Source information:
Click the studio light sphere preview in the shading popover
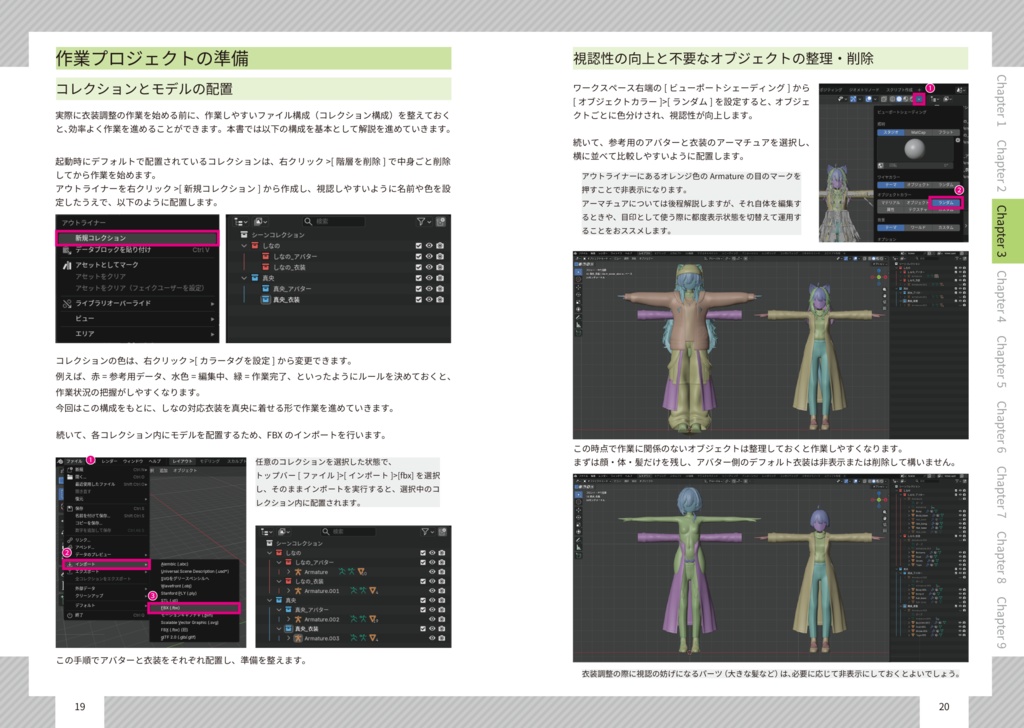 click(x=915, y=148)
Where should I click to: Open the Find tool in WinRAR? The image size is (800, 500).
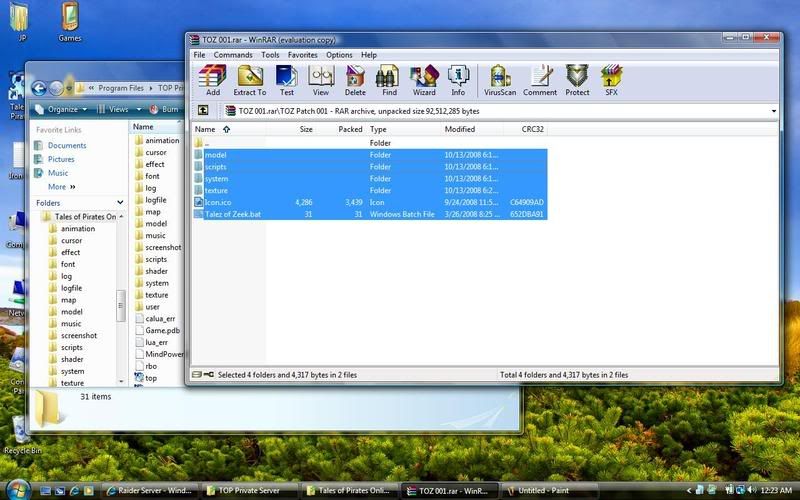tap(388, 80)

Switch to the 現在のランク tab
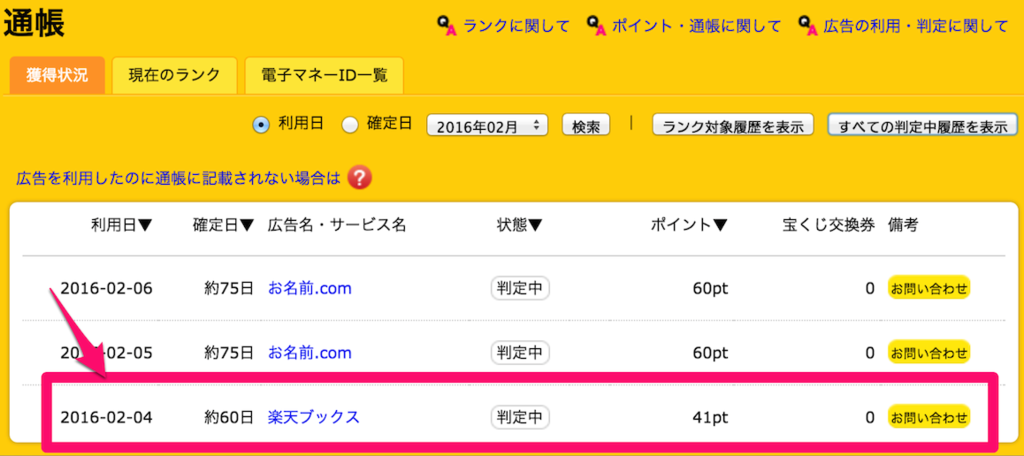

Try it: Keeping the pictures out, print the entries above exactly as written.

Result for this exercise:
Click the studio light sphere preview in the shading popover
 click(x=915, y=148)
Where should I click to: Open the Find tool in WinRAR? The image size is (800, 500).
tap(388, 80)

Switch to the 現在のランク tab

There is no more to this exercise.